Words of Relief is supported by the Humanitarian Innovation Fund, a program managed by ELRHA. The Words of Relief Digital Exchange is funded by Microsoft's Technology for Good.

===The HealthPhone project===
Translators without Borders is in partnership with the Mother and Child Health and Education Trust in India. HealthPhone, which was founded and created by Nand Wadhwani, creates health videos that are preloaded to phones throughout India and other countries that speak Indo-Aryan languages. The videos cover a variety of health issues, such as breastfeeding, malnutrition, post-natal and newborn care, and more.
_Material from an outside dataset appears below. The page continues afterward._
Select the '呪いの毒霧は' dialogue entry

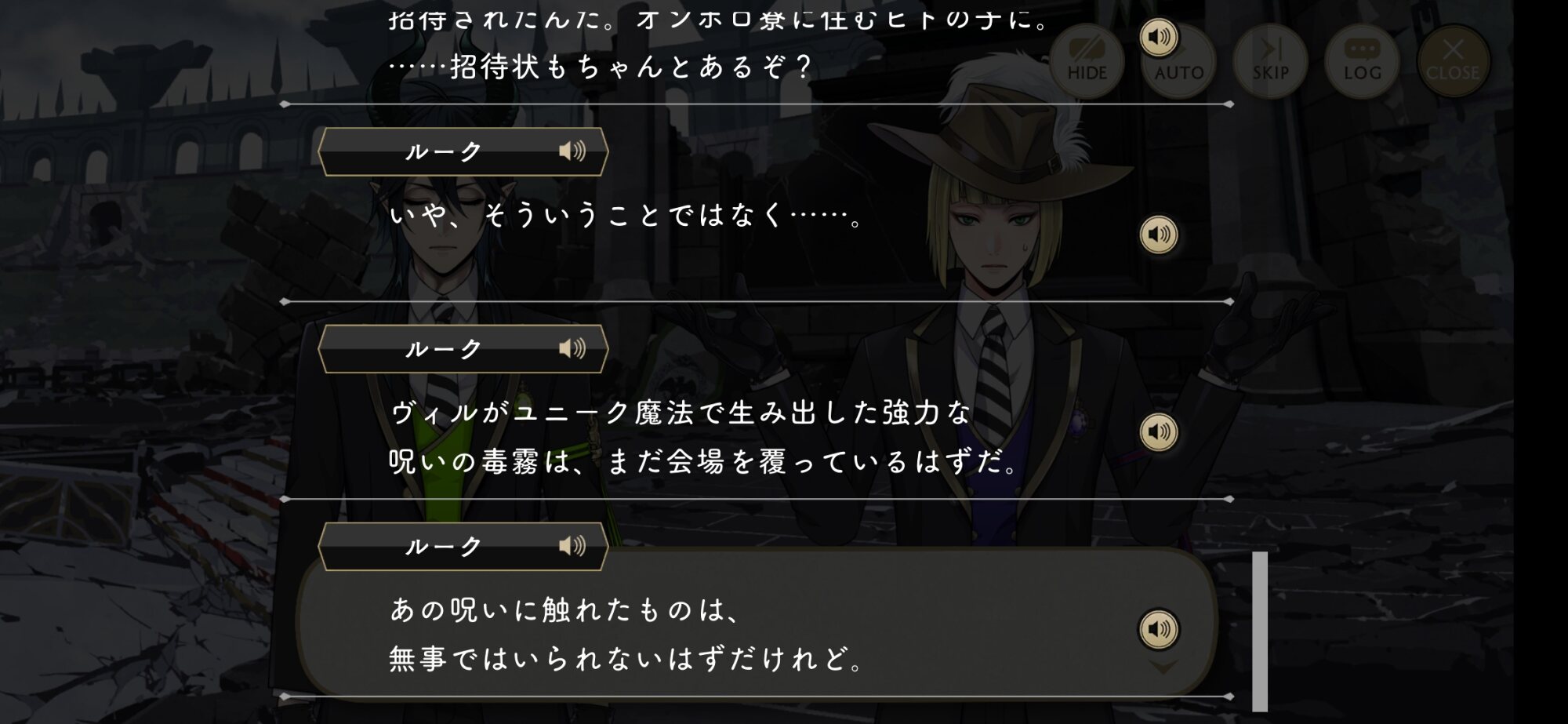[x=757, y=437]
Through translators, videos are subtitled so that people throughout India (and in Africa) who do not speak or read the source language can learn from the videos. So far videos have been subtitled into about 10 Indo-Aryan languages, Swahili and Spanish.

===Simple Words for Health===
Simple Words for Health (SWFH), a simplified medical terminology resource, was set up in 2014. SWFH is a database of 12,000 essential medical terms that have been simplified and translated into more than 40 world languages by qualified doctors and trained medical translators.

===Wikipedia===
In 2011, Translators without Borders began a collaborative effort to translate medical articles on English Wikipedia into other languages. The WikiProject Medicine Translation Task Force initially focused on 80 medical articles with the goal of achieving or status on those articles. After the improvement of the articles, they are then translated into simplified English by Content Rules (the simplified English is provided on the Wikipedia simplified English site). The organization aims to translate these articles into all 285 languages Wikipedia offers. Articles are also translated into spoken Wikipedia. This process is expected to take several years.
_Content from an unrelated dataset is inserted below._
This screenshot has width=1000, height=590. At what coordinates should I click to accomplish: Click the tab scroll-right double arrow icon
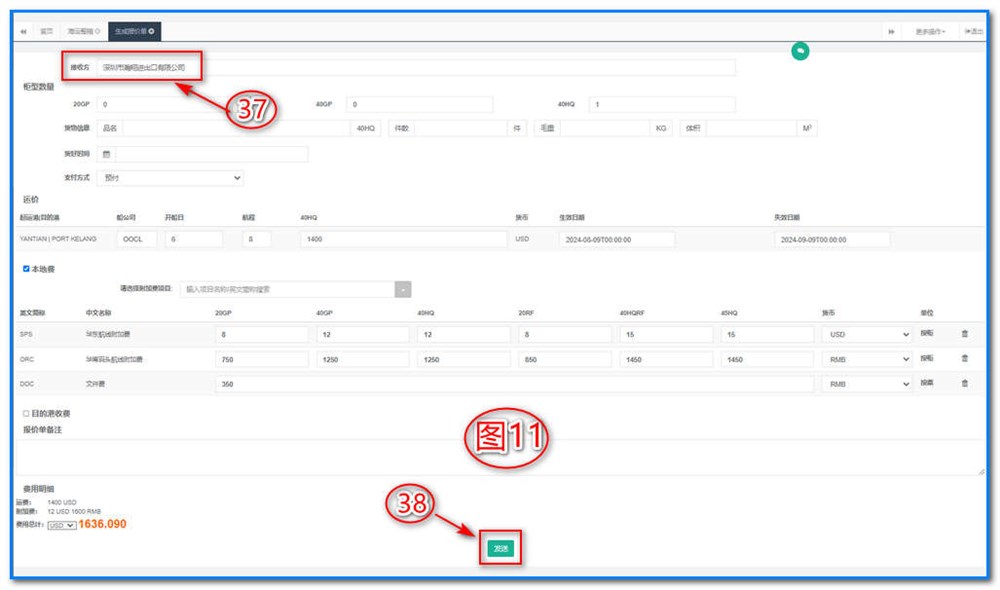[890, 32]
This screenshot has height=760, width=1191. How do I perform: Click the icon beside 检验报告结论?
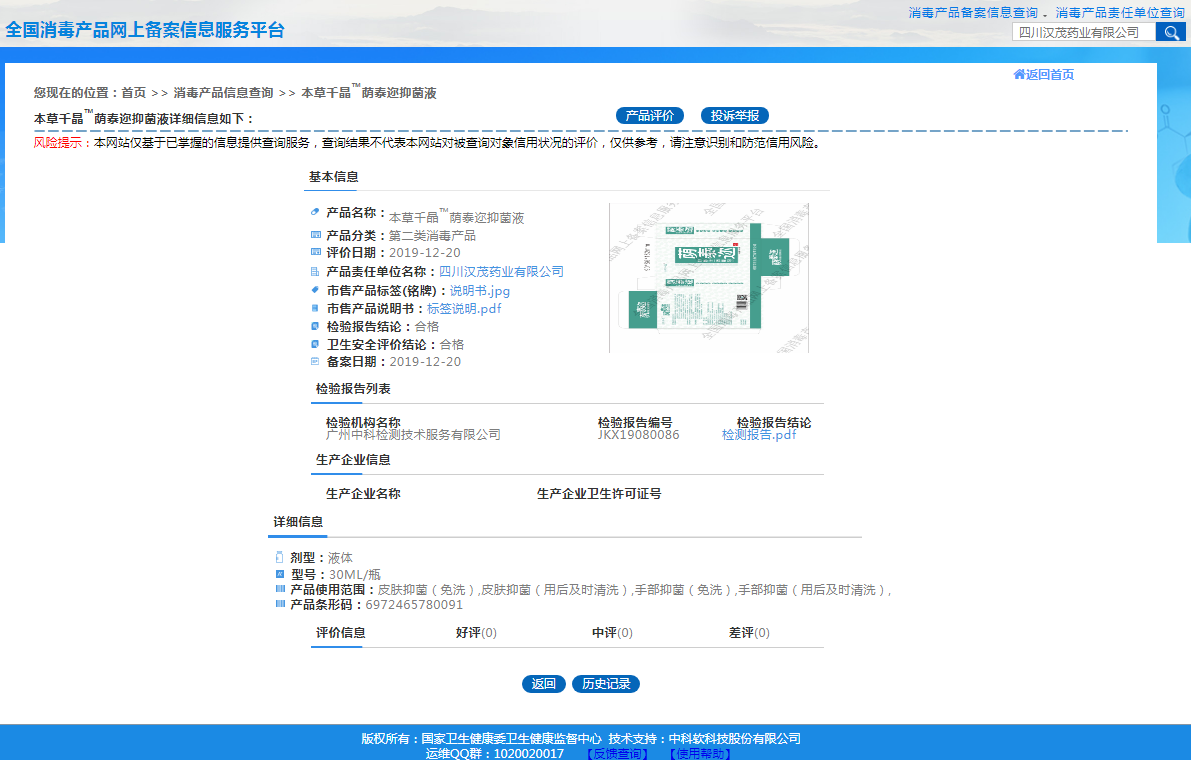click(315, 326)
===Training Center in Kenya===
In April 2012, Translators without Borders opened its first Healthcare Translation Center in Nairobi, Kenya. New translators in the centre are trained to work in Kiswahili, as well as a number of the other 42 languages spoken in Kenya. Since the Center was first launched in 2012, basic translation training has been provided to over 250 people. This project focuses on healthcare information translated into Swahili.

The purpose of the Healthcare Translation Center is to train local Kenyans with backgrounds in language or health to become professional translators. These translators assist in the process of getting healthcare information out in Swahili.

==Management==
Translators without Borders is managed by a board of directors. Day-to-day operations are managed by a staff who report to an Executive Director and senior management staff.

==Criticism==
Concerns have been raised about possible conflicts of interest within TWB's board of directors and Board of Advisors, because of the presence of major industry players who own or operate commercial concerns. These concerns seem to have caused former members of the board to step down. Among the ethically questionable practices that have been pointed out, there is the fact that texts translated on a voluntary basis benefit corporations represented on the TWB board, that these corporations might have leveraged "unpaid crowdsourcing" to improve machine translation solutions, and that TWB "has helped profit-making concerns [...] obtain public monies for developing valuable digital media translation solutions". Baker and Piróth define as "problematic" the fact that some of the "participating for-profits" in TWB's projects are "handsomely paid", while those who undertake translation tasks are "systematically asked to work on a volunteer basis".